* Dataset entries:
***

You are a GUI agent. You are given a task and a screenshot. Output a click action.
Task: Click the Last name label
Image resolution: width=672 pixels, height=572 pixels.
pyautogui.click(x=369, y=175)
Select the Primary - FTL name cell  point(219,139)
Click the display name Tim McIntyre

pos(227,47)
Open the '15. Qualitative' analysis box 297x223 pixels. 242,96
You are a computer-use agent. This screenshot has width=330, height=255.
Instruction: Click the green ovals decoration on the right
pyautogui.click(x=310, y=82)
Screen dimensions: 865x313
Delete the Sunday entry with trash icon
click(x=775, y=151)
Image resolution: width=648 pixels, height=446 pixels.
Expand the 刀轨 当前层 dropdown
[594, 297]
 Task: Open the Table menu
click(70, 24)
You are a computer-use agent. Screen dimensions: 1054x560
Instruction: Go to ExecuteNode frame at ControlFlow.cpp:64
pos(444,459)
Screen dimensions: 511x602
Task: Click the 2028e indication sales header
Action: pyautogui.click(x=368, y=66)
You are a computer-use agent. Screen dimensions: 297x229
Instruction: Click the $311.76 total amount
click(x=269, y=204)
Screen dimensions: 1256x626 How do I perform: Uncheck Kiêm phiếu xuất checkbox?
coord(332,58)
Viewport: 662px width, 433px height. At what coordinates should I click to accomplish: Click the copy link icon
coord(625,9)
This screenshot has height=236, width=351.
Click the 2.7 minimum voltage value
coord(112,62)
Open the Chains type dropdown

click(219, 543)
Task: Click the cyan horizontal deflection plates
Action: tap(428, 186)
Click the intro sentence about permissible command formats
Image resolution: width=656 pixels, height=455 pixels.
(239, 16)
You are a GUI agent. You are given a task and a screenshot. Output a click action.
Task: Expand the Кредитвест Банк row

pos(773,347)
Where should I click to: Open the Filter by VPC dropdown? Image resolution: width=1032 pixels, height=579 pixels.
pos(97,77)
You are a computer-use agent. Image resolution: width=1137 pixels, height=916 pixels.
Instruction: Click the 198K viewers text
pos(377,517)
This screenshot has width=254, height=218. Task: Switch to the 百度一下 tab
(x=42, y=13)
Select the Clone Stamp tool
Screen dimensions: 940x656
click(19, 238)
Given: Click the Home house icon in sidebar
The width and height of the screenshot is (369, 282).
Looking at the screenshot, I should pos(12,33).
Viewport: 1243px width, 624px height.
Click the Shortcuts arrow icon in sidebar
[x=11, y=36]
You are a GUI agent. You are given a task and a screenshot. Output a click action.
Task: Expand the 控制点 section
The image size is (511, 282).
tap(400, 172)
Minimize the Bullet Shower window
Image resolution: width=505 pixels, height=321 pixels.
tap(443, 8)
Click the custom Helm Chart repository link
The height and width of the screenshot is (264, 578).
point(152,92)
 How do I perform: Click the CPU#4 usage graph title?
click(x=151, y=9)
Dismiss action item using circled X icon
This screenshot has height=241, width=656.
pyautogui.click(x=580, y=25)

***

* EXERCISE AIM: Give again only the lines starting at the one that contains "How do I perform: Click" and running to the end of the data.

* RESULT:
 How do I perform: Click the CPU#4 usage graph title?
click(x=151, y=9)
Dismiss action item using circled X icon
This screenshot has height=241, width=656.
pyautogui.click(x=580, y=25)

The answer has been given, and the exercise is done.